Die kompatible Interaktion zwischen dem gram-negativen Bakterium Xanthomonas campestris pv. vesicatoria (Xcv) und Paprika- (Capsicum annuum) bzw. Tomatenpflanzen (Solanum esculentum) wird von uns als Modell benutzt, um die Regulation des pflanzlichen Metabolismus durch bakterielle Pathogene zu studieren. Dabei wurden Veränderungen in der Expression und Aktivität der Zellwand-gebundenen Invertase (cw-Inv) als molekularer Marker für Veränderungen im Stoffwechsel detektiert. Die Expression der cw-Inv führt zu einer lokalen Erhöhung der Zuckergehalte, die den Bakterien als C-Quelle dienen aber gleichzeitig zu einer Verstärkung der pflanzlichen Abwehr führen kann. In Experimenten mit Xcv Mutanten, die kein funktionsfähiges T3SS ausbilden können, konnten wir zeigen, dass Typ 3 Effektoren an der Unterdrückung der cw-Inv und der Expression von Abwehrgenen beteiligt sind.
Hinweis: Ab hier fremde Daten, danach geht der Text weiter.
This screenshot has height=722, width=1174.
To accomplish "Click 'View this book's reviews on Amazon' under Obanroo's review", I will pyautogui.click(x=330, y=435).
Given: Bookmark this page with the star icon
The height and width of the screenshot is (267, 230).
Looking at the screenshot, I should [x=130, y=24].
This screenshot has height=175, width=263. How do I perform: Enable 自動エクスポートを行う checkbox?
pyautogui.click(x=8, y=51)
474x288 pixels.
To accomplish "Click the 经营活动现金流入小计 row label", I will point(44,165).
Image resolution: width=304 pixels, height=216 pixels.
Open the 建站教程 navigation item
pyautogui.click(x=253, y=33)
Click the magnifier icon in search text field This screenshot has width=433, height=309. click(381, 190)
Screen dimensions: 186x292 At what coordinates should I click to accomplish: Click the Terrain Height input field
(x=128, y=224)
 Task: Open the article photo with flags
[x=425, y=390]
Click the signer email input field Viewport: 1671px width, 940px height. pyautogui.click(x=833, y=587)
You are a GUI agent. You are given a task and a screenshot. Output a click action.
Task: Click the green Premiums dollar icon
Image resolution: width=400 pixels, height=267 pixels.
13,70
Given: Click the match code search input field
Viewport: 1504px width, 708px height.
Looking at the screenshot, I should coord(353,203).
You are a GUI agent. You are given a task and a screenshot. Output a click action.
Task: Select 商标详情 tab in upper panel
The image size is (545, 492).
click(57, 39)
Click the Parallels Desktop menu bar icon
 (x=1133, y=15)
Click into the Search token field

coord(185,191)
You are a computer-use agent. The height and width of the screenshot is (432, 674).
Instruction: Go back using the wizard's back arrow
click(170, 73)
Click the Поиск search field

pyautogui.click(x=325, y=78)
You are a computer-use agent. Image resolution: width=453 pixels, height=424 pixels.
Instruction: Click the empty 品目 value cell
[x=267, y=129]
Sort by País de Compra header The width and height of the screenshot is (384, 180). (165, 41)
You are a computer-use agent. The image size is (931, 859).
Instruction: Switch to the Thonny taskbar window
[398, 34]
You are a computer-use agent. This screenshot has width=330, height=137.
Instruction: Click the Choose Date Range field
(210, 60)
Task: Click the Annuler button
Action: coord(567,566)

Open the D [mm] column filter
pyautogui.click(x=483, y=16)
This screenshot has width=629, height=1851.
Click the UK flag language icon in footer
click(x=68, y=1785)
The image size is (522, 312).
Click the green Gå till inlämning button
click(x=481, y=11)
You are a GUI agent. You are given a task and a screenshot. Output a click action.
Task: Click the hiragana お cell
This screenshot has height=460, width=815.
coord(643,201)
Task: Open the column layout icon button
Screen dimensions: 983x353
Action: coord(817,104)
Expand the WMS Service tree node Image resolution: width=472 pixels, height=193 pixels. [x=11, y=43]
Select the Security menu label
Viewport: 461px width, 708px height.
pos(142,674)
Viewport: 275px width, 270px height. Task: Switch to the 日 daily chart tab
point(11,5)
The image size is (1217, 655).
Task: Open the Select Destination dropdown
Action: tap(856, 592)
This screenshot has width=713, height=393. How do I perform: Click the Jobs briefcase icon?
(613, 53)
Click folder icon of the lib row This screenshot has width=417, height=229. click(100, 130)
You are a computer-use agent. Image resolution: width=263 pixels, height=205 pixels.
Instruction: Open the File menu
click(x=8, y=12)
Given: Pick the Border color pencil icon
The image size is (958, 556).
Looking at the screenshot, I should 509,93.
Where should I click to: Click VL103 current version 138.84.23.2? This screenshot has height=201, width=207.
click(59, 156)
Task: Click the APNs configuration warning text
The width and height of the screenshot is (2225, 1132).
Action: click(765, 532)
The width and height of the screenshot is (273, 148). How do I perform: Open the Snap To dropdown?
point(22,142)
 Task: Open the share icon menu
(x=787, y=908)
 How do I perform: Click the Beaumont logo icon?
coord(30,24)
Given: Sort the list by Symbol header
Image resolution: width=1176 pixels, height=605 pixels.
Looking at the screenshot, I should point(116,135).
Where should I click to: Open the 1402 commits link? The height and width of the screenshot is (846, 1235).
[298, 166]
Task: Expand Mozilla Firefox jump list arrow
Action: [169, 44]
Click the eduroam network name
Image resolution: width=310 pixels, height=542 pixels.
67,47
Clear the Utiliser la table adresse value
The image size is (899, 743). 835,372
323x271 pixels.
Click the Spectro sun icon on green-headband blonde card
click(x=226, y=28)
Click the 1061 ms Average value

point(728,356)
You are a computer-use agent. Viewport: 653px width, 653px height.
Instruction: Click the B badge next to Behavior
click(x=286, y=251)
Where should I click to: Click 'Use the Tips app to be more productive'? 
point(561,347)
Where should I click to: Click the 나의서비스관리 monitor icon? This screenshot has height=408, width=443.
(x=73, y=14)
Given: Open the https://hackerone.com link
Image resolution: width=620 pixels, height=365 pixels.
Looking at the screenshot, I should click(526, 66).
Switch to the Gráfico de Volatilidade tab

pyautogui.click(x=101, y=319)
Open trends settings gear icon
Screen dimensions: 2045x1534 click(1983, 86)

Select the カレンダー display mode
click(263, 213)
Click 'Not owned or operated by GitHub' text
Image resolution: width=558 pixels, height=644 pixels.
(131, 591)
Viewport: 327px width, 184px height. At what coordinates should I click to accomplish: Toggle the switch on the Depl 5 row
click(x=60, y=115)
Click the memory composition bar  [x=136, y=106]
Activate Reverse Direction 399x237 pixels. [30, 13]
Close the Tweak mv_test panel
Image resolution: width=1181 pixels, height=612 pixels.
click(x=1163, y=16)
Xcv transloziert ca. 30 Effektorproteine in pflanzliche Wirtszellen. Um Effektormoleküle zu identifizieren, die an der Suppression der cw- Invertase beteiligt sind, erzeugen wir Xcv Mutanten–Stämme, in denen die Expression einzelner Effektoren gestört ist und benutzen diese für Infektionsstudien. Neben dem Einfluss auf cw-Inv studieren wir auch den Effekt auf andere Parameter, wie die bakterielle Virulenz oder die Photosyntheseleistung. In bisherigen Studien konnten wir sechs Effektoren identifizieren, die an der Regulation der cw-Inv beteiligt sind und konzentrieren uns in jetzigen Arbeiten darauf aufzuklären, wie diese den Stoffwechsel in Pflanzen umsteuern. Dazu setzten wir Zell-biologische Techniken ein, bestimmen die metabolischen und transkriptionellen Veränderungen, sind auf der Suche nach interagierenden Wirtsproteinen und wollen von den Typ 3-Effektoren mit bisher unbekannter Funktion die Struktur aufklären.